▸ **INSTRUCTIONS FOR THE TASK**:
Can you reproduce every one of the records below word for word?

▸ **ITEMS**:
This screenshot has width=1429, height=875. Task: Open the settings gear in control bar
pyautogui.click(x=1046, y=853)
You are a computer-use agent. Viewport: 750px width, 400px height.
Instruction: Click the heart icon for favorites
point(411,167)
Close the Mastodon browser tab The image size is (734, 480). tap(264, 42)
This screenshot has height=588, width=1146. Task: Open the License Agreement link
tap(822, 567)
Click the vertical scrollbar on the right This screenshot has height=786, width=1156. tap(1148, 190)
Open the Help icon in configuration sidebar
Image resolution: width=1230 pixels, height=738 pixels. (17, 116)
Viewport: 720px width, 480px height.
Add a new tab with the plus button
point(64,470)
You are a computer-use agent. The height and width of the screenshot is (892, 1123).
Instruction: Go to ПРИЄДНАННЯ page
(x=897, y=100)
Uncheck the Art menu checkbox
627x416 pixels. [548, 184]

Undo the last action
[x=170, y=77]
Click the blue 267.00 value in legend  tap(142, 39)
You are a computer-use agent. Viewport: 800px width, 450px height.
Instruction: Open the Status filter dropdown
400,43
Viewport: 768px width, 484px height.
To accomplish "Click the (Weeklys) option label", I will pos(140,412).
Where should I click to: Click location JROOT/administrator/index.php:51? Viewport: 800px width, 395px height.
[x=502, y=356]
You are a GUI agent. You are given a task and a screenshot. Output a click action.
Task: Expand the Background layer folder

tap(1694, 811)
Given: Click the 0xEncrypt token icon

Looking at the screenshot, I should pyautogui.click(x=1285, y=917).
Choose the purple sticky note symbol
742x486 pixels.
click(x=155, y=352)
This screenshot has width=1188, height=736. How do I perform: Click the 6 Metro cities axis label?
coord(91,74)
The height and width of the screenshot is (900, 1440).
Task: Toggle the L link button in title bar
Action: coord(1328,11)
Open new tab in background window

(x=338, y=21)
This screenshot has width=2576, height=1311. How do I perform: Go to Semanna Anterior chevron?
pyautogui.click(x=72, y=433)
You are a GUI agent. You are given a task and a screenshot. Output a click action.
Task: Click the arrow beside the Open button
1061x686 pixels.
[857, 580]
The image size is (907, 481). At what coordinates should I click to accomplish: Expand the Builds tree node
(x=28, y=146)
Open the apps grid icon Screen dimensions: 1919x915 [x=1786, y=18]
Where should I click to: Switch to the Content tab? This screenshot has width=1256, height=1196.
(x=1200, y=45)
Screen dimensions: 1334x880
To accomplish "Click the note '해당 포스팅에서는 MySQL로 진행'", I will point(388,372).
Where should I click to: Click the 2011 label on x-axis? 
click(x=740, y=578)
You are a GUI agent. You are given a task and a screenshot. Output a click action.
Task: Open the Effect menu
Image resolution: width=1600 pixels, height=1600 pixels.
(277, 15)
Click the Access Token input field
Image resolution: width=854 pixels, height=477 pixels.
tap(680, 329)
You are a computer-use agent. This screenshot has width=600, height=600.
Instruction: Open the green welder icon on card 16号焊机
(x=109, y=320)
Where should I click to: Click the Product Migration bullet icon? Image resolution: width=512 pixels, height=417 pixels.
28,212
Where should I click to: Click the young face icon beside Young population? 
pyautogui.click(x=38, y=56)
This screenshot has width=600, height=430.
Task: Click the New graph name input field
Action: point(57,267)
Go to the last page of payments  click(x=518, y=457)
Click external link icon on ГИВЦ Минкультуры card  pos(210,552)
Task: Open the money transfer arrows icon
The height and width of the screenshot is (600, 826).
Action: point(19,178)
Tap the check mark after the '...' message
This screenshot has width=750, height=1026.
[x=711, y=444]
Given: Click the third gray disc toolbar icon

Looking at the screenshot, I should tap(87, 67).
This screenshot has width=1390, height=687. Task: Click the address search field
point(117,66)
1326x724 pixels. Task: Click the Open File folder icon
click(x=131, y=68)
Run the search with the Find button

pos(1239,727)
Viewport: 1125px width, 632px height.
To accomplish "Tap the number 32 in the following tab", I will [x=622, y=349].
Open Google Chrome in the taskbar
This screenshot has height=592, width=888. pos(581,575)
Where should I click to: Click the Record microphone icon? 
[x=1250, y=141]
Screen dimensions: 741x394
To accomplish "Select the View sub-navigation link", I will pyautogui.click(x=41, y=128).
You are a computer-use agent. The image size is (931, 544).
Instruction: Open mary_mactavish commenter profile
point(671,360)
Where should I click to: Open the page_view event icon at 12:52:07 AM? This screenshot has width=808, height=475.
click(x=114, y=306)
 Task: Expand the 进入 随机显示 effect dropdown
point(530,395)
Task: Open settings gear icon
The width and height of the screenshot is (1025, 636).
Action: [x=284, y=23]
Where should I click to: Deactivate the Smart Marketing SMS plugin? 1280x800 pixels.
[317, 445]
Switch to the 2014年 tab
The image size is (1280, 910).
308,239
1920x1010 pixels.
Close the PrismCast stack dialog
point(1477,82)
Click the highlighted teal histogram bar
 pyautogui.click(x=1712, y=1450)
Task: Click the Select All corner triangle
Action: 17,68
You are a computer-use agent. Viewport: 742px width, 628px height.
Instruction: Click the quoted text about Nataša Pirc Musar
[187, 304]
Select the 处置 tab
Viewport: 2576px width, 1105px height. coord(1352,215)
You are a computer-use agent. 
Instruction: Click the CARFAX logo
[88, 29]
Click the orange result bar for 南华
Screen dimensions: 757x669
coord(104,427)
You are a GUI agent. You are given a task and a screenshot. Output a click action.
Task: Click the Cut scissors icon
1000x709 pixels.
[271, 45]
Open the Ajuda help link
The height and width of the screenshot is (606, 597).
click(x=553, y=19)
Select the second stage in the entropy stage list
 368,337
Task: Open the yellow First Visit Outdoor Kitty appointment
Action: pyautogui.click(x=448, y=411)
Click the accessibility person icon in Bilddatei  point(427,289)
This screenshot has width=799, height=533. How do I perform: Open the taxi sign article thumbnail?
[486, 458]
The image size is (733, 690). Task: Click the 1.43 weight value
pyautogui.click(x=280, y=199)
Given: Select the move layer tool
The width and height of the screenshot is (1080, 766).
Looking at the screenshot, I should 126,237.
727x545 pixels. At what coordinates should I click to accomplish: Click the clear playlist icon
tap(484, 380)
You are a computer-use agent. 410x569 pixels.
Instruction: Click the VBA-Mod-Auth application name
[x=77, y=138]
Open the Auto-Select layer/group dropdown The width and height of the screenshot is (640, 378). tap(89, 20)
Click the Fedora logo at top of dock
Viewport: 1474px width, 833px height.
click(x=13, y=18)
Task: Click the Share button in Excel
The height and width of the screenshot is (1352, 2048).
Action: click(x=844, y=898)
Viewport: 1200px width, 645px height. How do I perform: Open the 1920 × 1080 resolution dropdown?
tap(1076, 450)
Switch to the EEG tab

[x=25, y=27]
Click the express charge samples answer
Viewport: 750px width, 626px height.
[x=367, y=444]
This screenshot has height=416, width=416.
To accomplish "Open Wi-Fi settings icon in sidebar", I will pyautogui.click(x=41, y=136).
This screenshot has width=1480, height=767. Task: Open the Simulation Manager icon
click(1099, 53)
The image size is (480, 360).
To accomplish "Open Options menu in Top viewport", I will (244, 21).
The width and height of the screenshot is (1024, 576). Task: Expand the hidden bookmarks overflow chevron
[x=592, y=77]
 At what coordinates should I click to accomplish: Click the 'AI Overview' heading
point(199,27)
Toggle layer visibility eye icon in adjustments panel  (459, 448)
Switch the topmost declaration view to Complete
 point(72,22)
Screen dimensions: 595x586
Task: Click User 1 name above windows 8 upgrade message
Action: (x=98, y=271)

▸ **WRITTEN REPLY**:
This screenshot has width=1429, height=875. Task: Open the settings gear in control bar
pyautogui.click(x=1046, y=853)
You are a computer-use agent. Viewport: 750px width, 400px height.
Instruction: Click the heart icon for favorites
point(411,167)
Close the Mastodon browser tab The image size is (734, 480). tap(264, 42)
This screenshot has height=588, width=1146. Task: Open the License Agreement link
tap(822, 567)
Click the vertical scrollbar on the right This screenshot has height=786, width=1156. tap(1148, 190)
Open the Help icon in configuration sidebar
Image resolution: width=1230 pixels, height=738 pixels. (17, 116)
Viewport: 720px width, 480px height.
Add a new tab with the plus button
point(64,470)
You are a computer-use agent. The height and width of the screenshot is (892, 1123).
Instruction: Go to ПРИЄДНАННЯ page
(x=897, y=100)
Uncheck the Art menu checkbox
627x416 pixels. [548, 184]

Undo the last action
[x=170, y=77]
Click the blue 267.00 value in legend  tap(142, 39)
You are a computer-use agent. Viewport: 800px width, 450px height.
Instruction: Open the Status filter dropdown
400,43
Viewport: 768px width, 484px height.
To accomplish "Click the (Weeklys) option label", I will pos(140,412).
Where should I click to: Click location JROOT/administrator/index.php:51? Viewport: 800px width, 395px height.
[x=502, y=356]
You are a GUI agent. You are given a task and a screenshot. Output a click action.
Task: Expand the Background layer folder

tap(1694, 811)
Given: Click the 0xEncrypt token icon

Looking at the screenshot, I should pyautogui.click(x=1285, y=917).
Choose the purple sticky note symbol
742x486 pixels.
click(x=155, y=352)
This screenshot has width=1188, height=736. How do I perform: Click the 6 Metro cities axis label?
coord(91,74)
The height and width of the screenshot is (900, 1440).
Task: Toggle the L link button in title bar
Action: coord(1328,11)
Open new tab in background window

(x=338, y=21)
This screenshot has width=2576, height=1311. How do I perform: Go to Semanna Anterior chevron?
pyautogui.click(x=72, y=433)
You are a GUI agent. You are given a task and a screenshot. Output a click action.
Task: Click the arrow beside the Open button
1061x686 pixels.
[857, 580]
The image size is (907, 481). At what coordinates should I click to accomplish: Expand the Builds tree node
(x=28, y=146)
Open the apps grid icon Screen dimensions: 1919x915 [x=1786, y=18]
Where should I click to: Switch to the Content tab? This screenshot has width=1256, height=1196.
(x=1200, y=45)
Screen dimensions: 1334x880
To accomplish "Click the note '해당 포스팅에서는 MySQL로 진행'", I will point(388,372).
Where should I click to: Click the 2011 label on x-axis? 
click(x=740, y=578)
You are a GUI agent. You are given a task and a screenshot. Output a click action.
Task: Open the Effect menu
Image resolution: width=1600 pixels, height=1600 pixels.
(277, 15)
Click the Access Token input field
Image resolution: width=854 pixels, height=477 pixels.
tap(680, 329)
You are a computer-use agent. This screenshot has width=600, height=600.
Instruction: Open the green welder icon on card 16号焊机
(x=109, y=320)
Where should I click to: Click the Product Migration bullet icon? Image resolution: width=512 pixels, height=417 pixels.
28,212
Where should I click to: Click the young face icon beside Young population? 
pyautogui.click(x=38, y=56)
This screenshot has width=600, height=430.
Task: Click the New graph name input field
Action: point(57,267)
Go to the last page of payments  click(x=518, y=457)
Click external link icon on ГИВЦ Минкультуры card  pos(210,552)
Task: Open the money transfer arrows icon
The height and width of the screenshot is (600, 826).
Action: point(19,178)
Tap the check mark after the '...' message
This screenshot has width=750, height=1026.
[x=711, y=444]
Given: Click the third gray disc toolbar icon

Looking at the screenshot, I should tap(87, 67).
This screenshot has width=1390, height=687. Task: Click the address search field
point(117,66)
1326x724 pixels. Task: Click the Open File folder icon
click(x=131, y=68)
Run the search with the Find button

pos(1239,727)
Viewport: 1125px width, 632px height.
To accomplish "Tap the number 32 in the following tab", I will [x=622, y=349].
Open Google Chrome in the taskbar
This screenshot has height=592, width=888. pos(581,575)
Where should I click to: Click the Record microphone icon? 
[x=1250, y=141]
Screen dimensions: 741x394
To accomplish "Select the View sub-navigation link", I will pyautogui.click(x=41, y=128).
You are a computer-use agent. The image size is (931, 544).
Instruction: Open mary_mactavish commenter profile
point(671,360)
Where should I click to: Open the page_view event icon at 12:52:07 AM? This screenshot has width=808, height=475.
click(x=114, y=306)
 Task: Expand the 进入 随机显示 effect dropdown
point(530,395)
Task: Open settings gear icon
The width and height of the screenshot is (1025, 636).
Action: [x=284, y=23]
Where should I click to: Deactivate the Smart Marketing SMS plugin? 1280x800 pixels.
[317, 445]
Switch to the 2014年 tab
The image size is (1280, 910).
308,239
1920x1010 pixels.
Close the PrismCast stack dialog
point(1477,82)
Click the highlighted teal histogram bar
 pyautogui.click(x=1712, y=1450)
Task: Click the Select All corner triangle
Action: 17,68
You are a computer-use agent. Viewport: 742px width, 628px height.
Instruction: Click the quoted text about Nataša Pirc Musar
[187, 304]
Select the 处置 tab
Viewport: 2576px width, 1105px height. coord(1352,215)
You are a computer-use agent. 
Instruction: Click the CARFAX logo
[88, 29]
Click the orange result bar for 南华
Screen dimensions: 757x669
coord(104,427)
You are a GUI agent. You are given a task and a screenshot. Output a click action.
Task: Click the Cut scissors icon
1000x709 pixels.
[271, 45]
Open the Ajuda help link
The height and width of the screenshot is (606, 597).
click(x=553, y=19)
Select the second stage in the entropy stage list
 368,337
Task: Open the yellow First Visit Outdoor Kitty appointment
Action: pyautogui.click(x=448, y=411)
Click the accessibility person icon in Bilddatei  point(427,289)
This screenshot has width=799, height=533. How do I perform: Open the taxi sign article thumbnail?
[486, 458]
The image size is (733, 690). Task: Click the 1.43 weight value
pyautogui.click(x=280, y=199)
Given: Select the move layer tool
The width and height of the screenshot is (1080, 766).
Looking at the screenshot, I should 126,237.
727x545 pixels. At what coordinates should I click to accomplish: Click the clear playlist icon
tap(484, 380)
You are a computer-use agent. 410x569 pixels.
Instruction: Click the VBA-Mod-Auth application name
[x=77, y=138]
Open the Auto-Select layer/group dropdown The width and height of the screenshot is (640, 378). tap(89, 20)
Click the Fedora logo at top of dock
Viewport: 1474px width, 833px height.
click(x=13, y=18)
Task: Click the Share button in Excel
The height and width of the screenshot is (1352, 2048).
Action: click(x=844, y=898)
Viewport: 1200px width, 645px height. How do I perform: Open the 1920 × 1080 resolution dropdown?
tap(1076, 450)
Switch to the EEG tab

[x=25, y=27]
Click the express charge samples answer
Viewport: 750px width, 626px height.
[x=367, y=444]
This screenshot has height=416, width=416.
To accomplish "Open Wi-Fi settings icon in sidebar", I will pyautogui.click(x=41, y=136).
This screenshot has width=1480, height=767. Task: Open the Simulation Manager icon
click(1099, 53)
The image size is (480, 360).
To accomplish "Open Options menu in Top viewport", I will (244, 21).
The width and height of the screenshot is (1024, 576). Task: Expand the hidden bookmarks overflow chevron
[x=592, y=77]
 At what coordinates should I click to accomplish: Click the 'AI Overview' heading
point(199,27)
Toggle layer visibility eye icon in adjustments panel  (459, 448)
Switch the topmost declaration view to Complete
 point(72,22)
Screen dimensions: 595x586
Task: Click User 1 name above windows 8 upgrade message
Action: (x=98, y=271)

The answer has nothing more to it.